Ветер, трясший оконные рамы, разбудил ее. Джон лежал далеко, на другом краю кровати. От ветра и дождя, струившегося по окну, было так, словно комната и широкая кровать и все предметы двигались, неслись вперед, точно воздушный корабль над морем. «Шел дождь сорок дней и сорок ночей…» В какую-то щель холодной окаменелости мотив песенки просачивался, как струя теплой крови… Опрокинулась в небе лейка. Она осторожно провела рукой по волосам мужа. Он поморщился во сне и захныкал: «Не надо!» – голосом маленького мальчика; этот голос заставил ее рассмеяться. Она лежала, смеясь, на другом краю кровати, смеясь безнадежно, как она когда-то смеялась с подругами в школе. И дождь хлестал в окно, и песня звучала все громче, пока не загремела в ее ушах духовым оркестром.
Джимми Херф сидел напротив дяди Джеффа. Перед ним на синей тарелке – баранья котлета, жареная картошка, небольшая горка горошка, украшенная петрушкой.

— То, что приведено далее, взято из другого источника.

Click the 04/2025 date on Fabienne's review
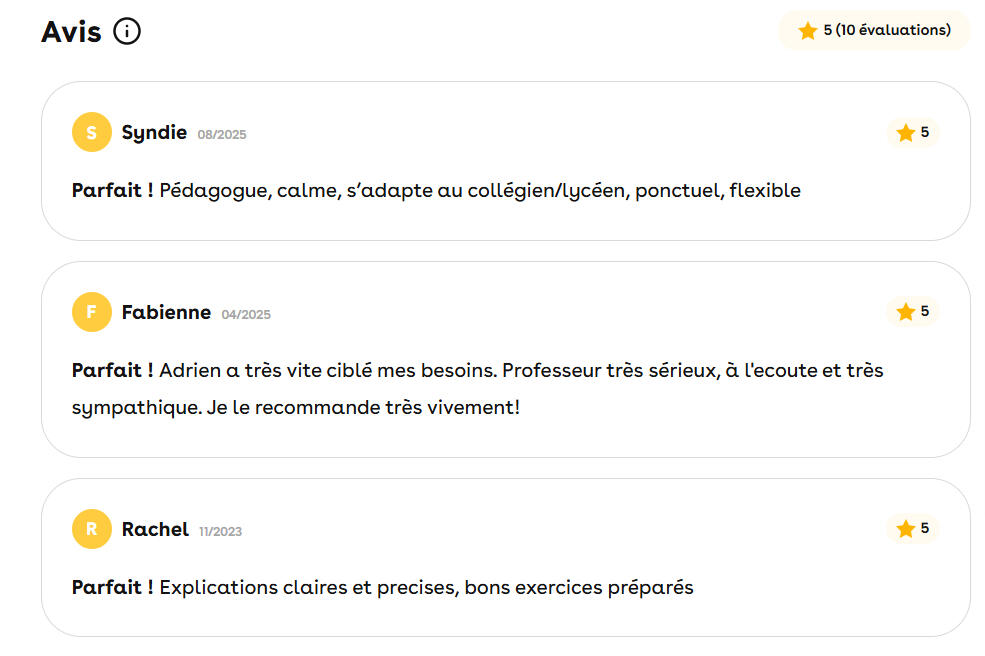The height and width of the screenshot is (656, 985). (x=246, y=314)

– Так вот, подумай об этом, – говорит дядя Джефф.
Яркая люстра освещает отделанную ореховым деревом столовую, сверкает в серебряных ножах и вилках, в золотых зубах, в часовых цепочках, в галстучных булавках, утопает в темноте тонких сукон, играет круглыми бликами на полированных блюдах, лысых головах, судках.
– Ну, что скажешь? – спрашивает дядя Джефф, заложив большие пальцы в проймы пестрого жилета.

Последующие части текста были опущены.